Director Anton Corbijn skillfully manipulates us as Gunter manipulates his network and his team.  It’s exhausting.  Corbijn takes his time, lays out the story, lets us come to know his people. We care about them.  This is no typical American thriller.  Occasionally some driving is rather fast, but nothing else.  Except the abrupt ending.  Andrew Bovell’s screenplay (based on le Carre’s novel) is brusque, brisk, and as chilly as the cinematography, lending layers to each individual we meet. 

The actors do finely detailed, subdued work in this subdued world.  Grigoriy Dobrygin’s Issa allows us in as carefully as an abused animal, shaming our assumptions about him.  Robin Wright’s American is that brittle sophisticate, cold as ice, an adept listener with unfathomable eyes.  I recently read an article about le Carré and his ever-growing dislike of America.  Believe it. It’s right there on the screen.

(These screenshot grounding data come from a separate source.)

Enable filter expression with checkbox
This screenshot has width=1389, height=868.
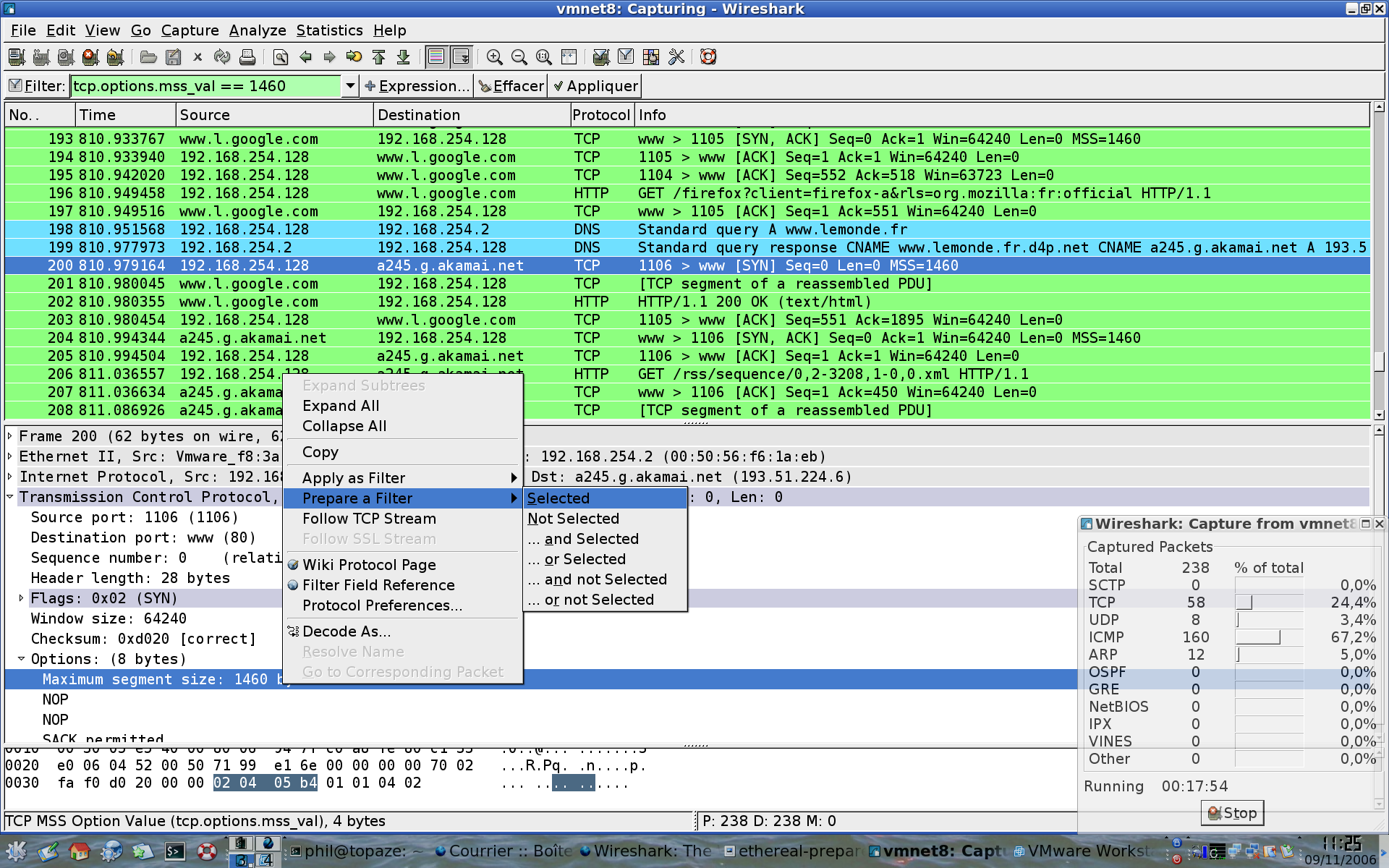tap(14, 86)
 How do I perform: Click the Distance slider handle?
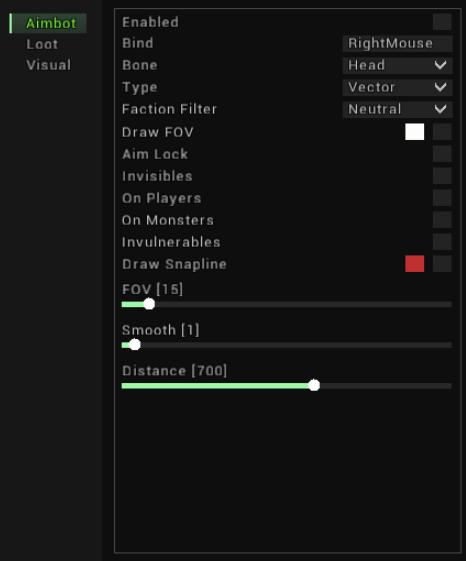click(x=314, y=385)
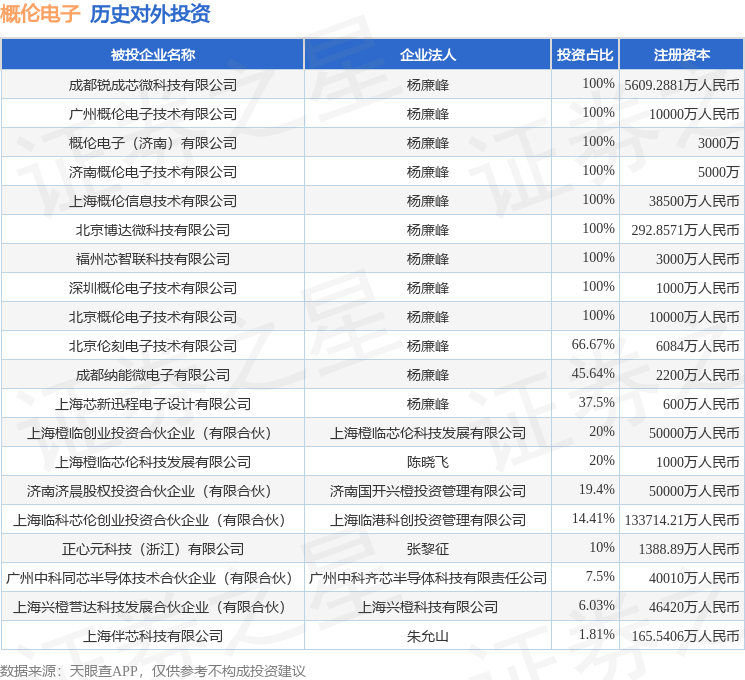Viewport: 745px width, 680px height.
Task: Select the 66.67% investment ratio cell
Action: click(585, 345)
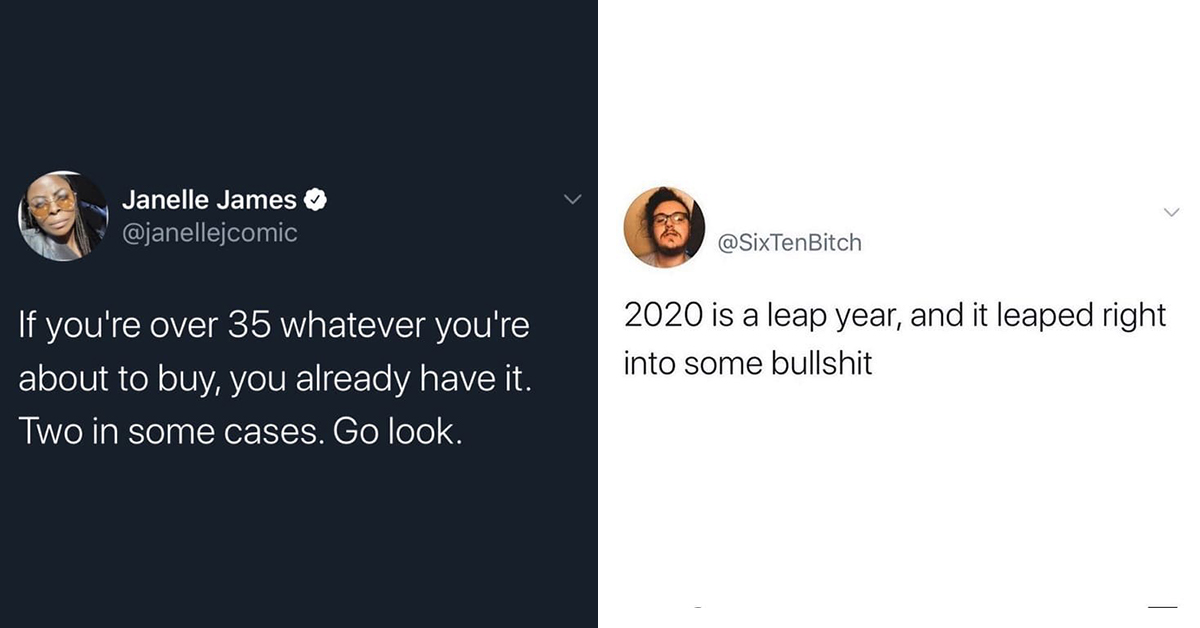Open the @SixTenBitch profile avatar
Image resolution: width=1200 pixels, height=628 pixels.
[664, 226]

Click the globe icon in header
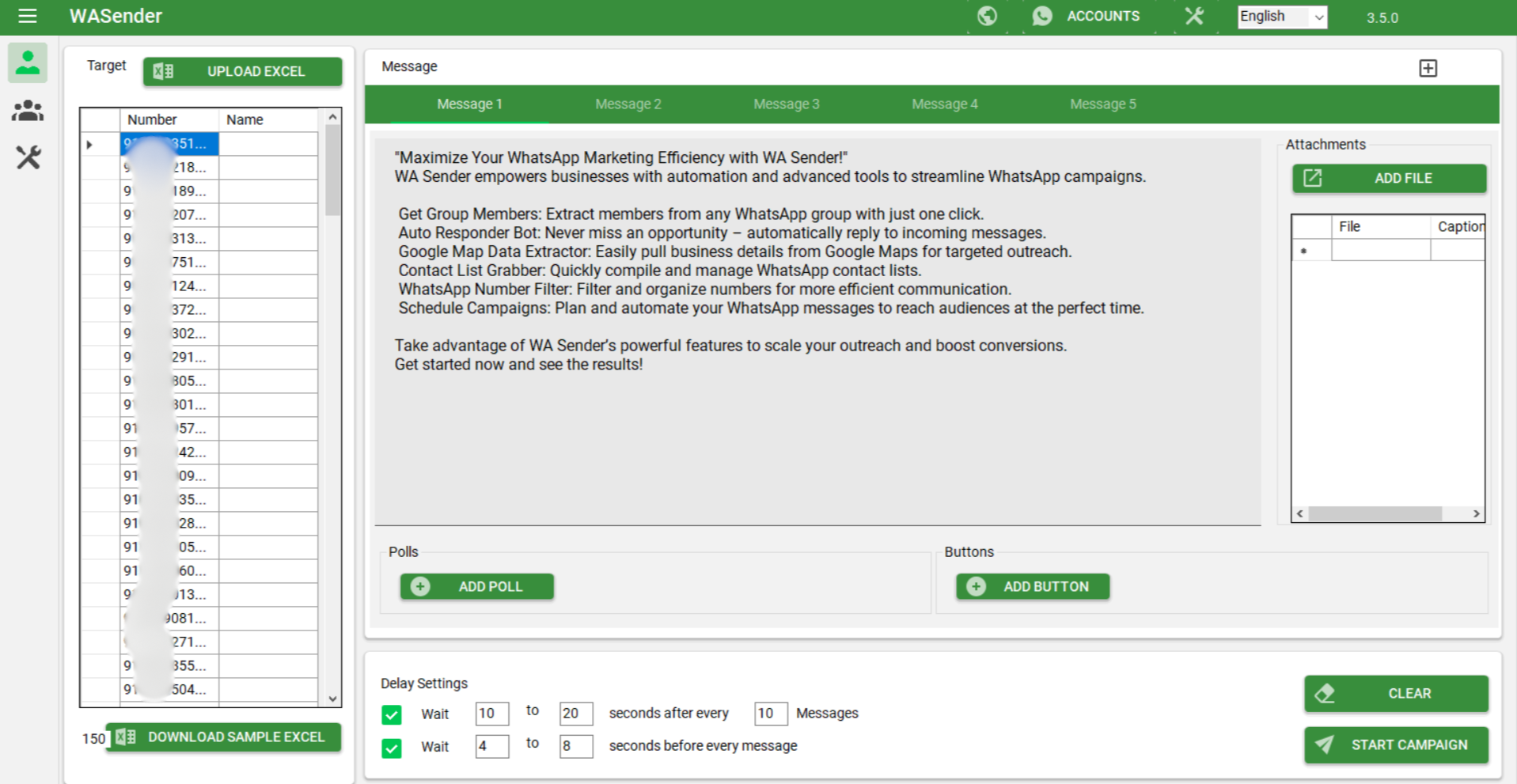987,16
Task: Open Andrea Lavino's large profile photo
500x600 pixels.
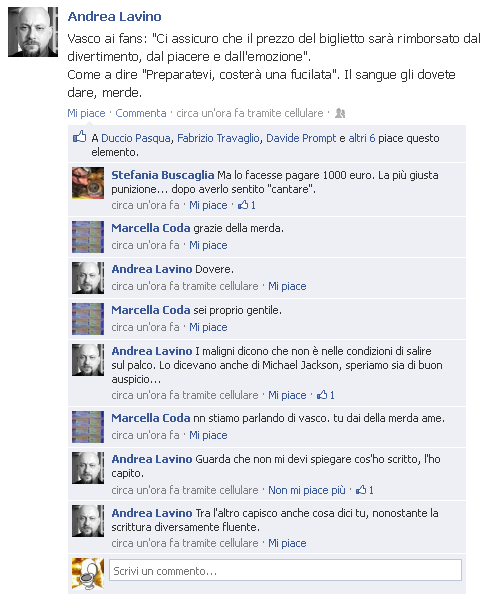Action: pyautogui.click(x=33, y=32)
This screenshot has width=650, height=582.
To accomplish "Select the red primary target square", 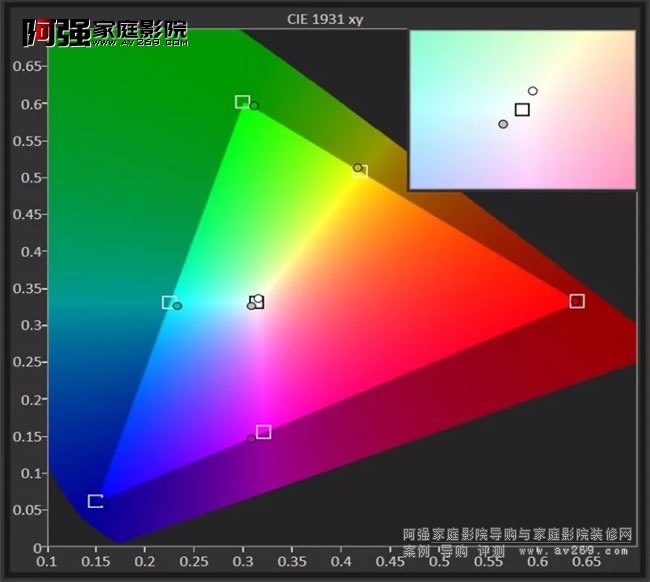I will pyautogui.click(x=577, y=301).
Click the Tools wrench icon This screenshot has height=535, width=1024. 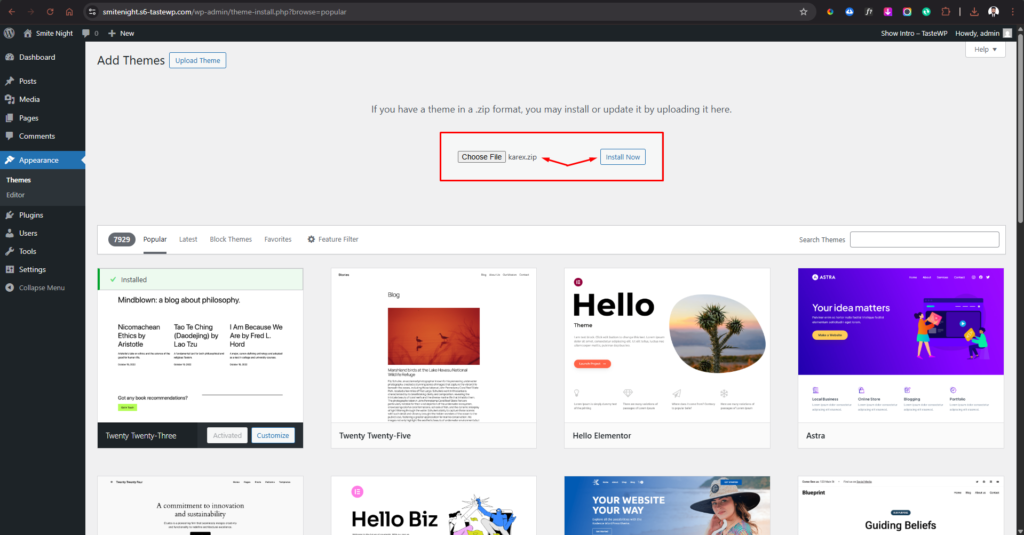9,251
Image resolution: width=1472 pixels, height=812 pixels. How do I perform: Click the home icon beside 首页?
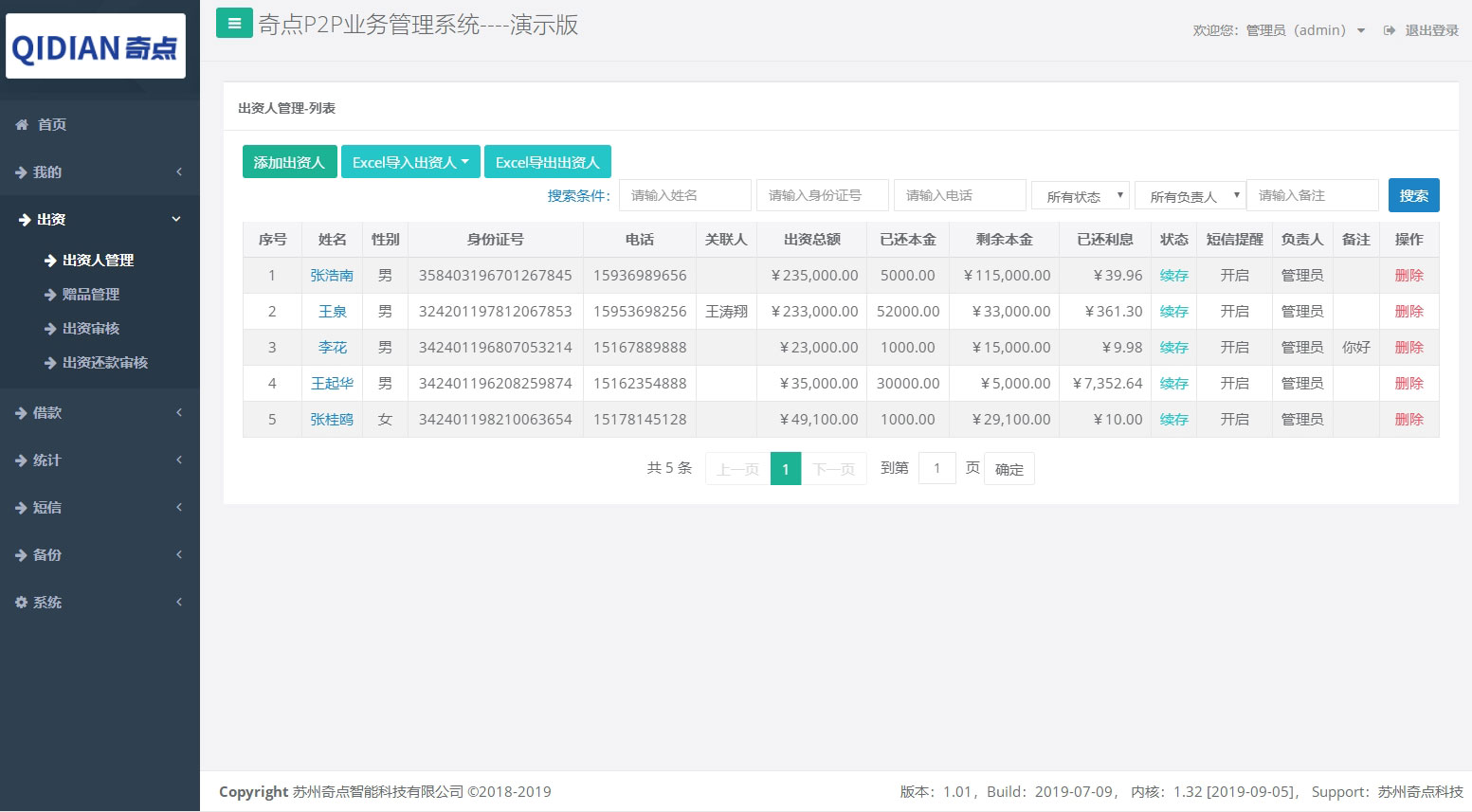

As for Mr. Hoffman.  His performance is so naturalistic, he is so subsumed into the person of Gunter with Gunter’s entire life always alive in him, he becomes Gunter.  Consequently Gunter becomes our representative in the story, his view becomes ours.  We are in Gunter’s head, we become him.  Betrayal of Gunter is betrayal of us.  That is the power of Philip Seymour Hoffman. He is already missed.

The power of le Carré and Corbijn and Bovell is the niggling feeling that the next time you’re in a pub or on a train or getting into a taxi, you will look around you and wonder who’s watching.  Or you should. 


~ Molly Matera, signing off to read le Carré’s novel, which I assume will leave me as depressed as this thrilling film did.